In 1830 scheidden de zuidelijke provincies (Antwerpen, Henegouwen, Limburg, Luxemburg, Luik, Namen, Oost-Vlaanderen, West-Vlaanderen en Zuid-Brabant) zich af als België.[5] Deze provincies (inclusief het in Nederland gebleven deel van Limburg) waren daardoor niet meer vertegenwoordigd in de Tweede Kamer zodat er in de praktijk 55 leden waren.
In 1840 werd de Grondwet aangepast nadat de scheiding tussen Nederland en België definitief was geworden. Er kwamen drie zetels voor de nieuwe provincie Limburg (het oostelijke deel van de eerdere provincie), zodat het aantal leden werd vastgesteld op 58.[6][7] Tevens werd de provincie Holland gesplitst in Noord-Holland en Zuid-Holland; Noord-Holland kreeg 10 zetels in de Tweede Kamer en Zuid-Holland 12.
In 1848 werd de Grondwet gewijzigd.[7] De leden van de Tweede Kamer werden nu rechtstreeks gekozen door de kiesgerechtigde bevolking. Tevens werden kiesdistricten ingesteld; een Kieswet, die in 1850 in werking trad, regelde voortaan de details.
In afwachting van deze Kieswet bevatte de Grondwet een voorlopig kiesreglement, zodat de eerste directe verkiezingen al in november 1848 konden plaatsvinden.

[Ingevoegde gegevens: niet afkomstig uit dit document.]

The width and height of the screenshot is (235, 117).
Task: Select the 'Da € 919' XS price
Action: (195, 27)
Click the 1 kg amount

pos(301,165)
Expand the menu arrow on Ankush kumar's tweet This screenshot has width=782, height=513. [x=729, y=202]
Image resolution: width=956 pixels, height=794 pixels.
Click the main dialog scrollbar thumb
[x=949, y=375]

In 1848 werd Nederland verdeeld in 68 enkelvoudige kiesdistricten.[8] In de Kieswet van 1850[9] werd deze indeling herzien; het meervoudige kiesdistrict werd de norm. De meeste districten vaardigden twee Kamerleden af. Elk lid had vier jaar zitting, en elke twee jaar was de helft van het aantal leden aftredend; voor de vrijgevallen zetels werden dan periodieke verkiezingen gehouden.[4] Het aantal leden werd vastgesteld op 1 per 45.000 inwoners.[3] Daarom moesten indeling en aantal van de kiesdistricten door de bevolkingsgroei regelmatig bijgesteld worden.[6] Het aantal districten en het aantal Kamerleden ontwikkelde zich als volgt:
Algemene verkiezingen wegens tussentijdse ontbinding van de Tweede Kamer (waarbij in alle kiesdistricten verkiezingen gehouden werden) vonden in deze periode plaats in 1848, 1850, 1853, 1866, 1868, 1884, 1886 en 1887.

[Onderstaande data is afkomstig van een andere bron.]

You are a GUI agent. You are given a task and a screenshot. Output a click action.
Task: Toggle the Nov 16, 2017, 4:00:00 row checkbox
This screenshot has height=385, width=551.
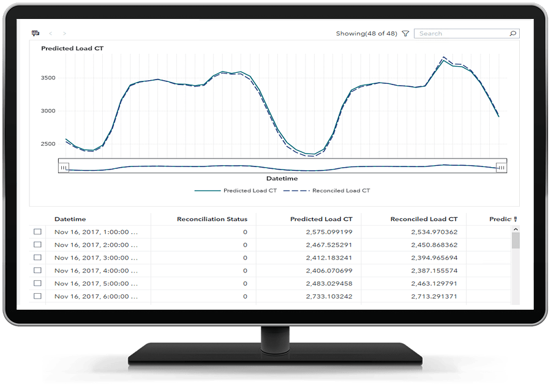coord(37,271)
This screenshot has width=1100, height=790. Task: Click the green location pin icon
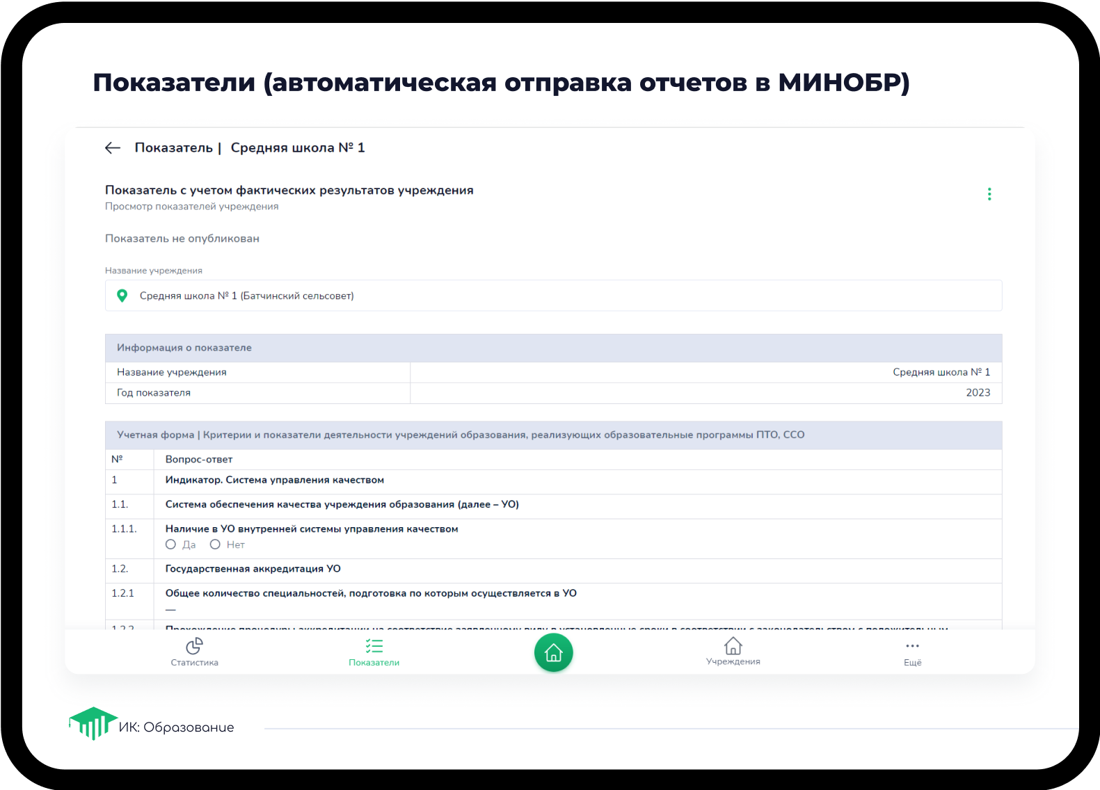[x=122, y=296]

Tussentijdse verkiezingen wegens uitbreiding van het aantal afgevaardigde Kamerleden vonden (in de daarbij betrokken kiesdistricten) plaats in 1859, 1864, 1869 en 1878. Een wijziging van de gemeentelijke indeling van een kiesdistrict resulteerde niet in een tussentijdse verkiezing; zij werd effectief bij de eerstvolgende periodieke verkiezing na deze herindeling.

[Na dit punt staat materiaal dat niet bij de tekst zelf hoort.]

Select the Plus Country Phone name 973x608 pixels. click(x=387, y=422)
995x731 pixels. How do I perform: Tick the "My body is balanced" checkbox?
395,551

In het laatste kwart van de negentiende eeuw kwam langzamerhand de vorming van politieke partijen op gang.
In 1887 werd de Grondwet gewijzigd; vanaf 1888 werden alle leden tegelijkertijd gekozen en had elk lid vier jaar zitting.[4] De leden werden nog steeds gekozen in kiesdistricten, en het aantal leden werd gefixeerd op 100; de relatie met het aantal inwoners c.q. kiesgerechtigden werd derhalve losgelaten.[3] Alle kiesdistricten behalve die in de grote steden vaardigden één Kamerlid af. De meervoudige kiesdistricten die resteerden (Amsterdam met negen afgevaardigden, Rotterdam met vijf, Den Haag met drie, Utrecht en Groningen met elk twee) werden in 1897 na een herziening van de Kieswet opgeheven en omgezet in enkelvoudige kiesdistricten.
In 1908 vond er een kabinetswisseling plaats zonder tussentijdse verkiezingen. Het toen geformeerde kabinet-Heemskerk bleef aan na de verkiezingen in 1909.
Algemene verkiezingen wegens tussentijdse ontbinding van de Tweede Kamer vonden in deze periode plaats in 1888, 1894 en 1917.
↑In dit artikel wordt een overzicht gegeven van zetelverdelingen als gevolg van verkiezingen; personen die tussentijds van een fractie afsplitsten of naar een andere partij overgingen zijn bij hun oorspronkelijke fractie geteld.
↑Enkele departementen waren al eerder toegevoegd aan het Franse Keizerrijk.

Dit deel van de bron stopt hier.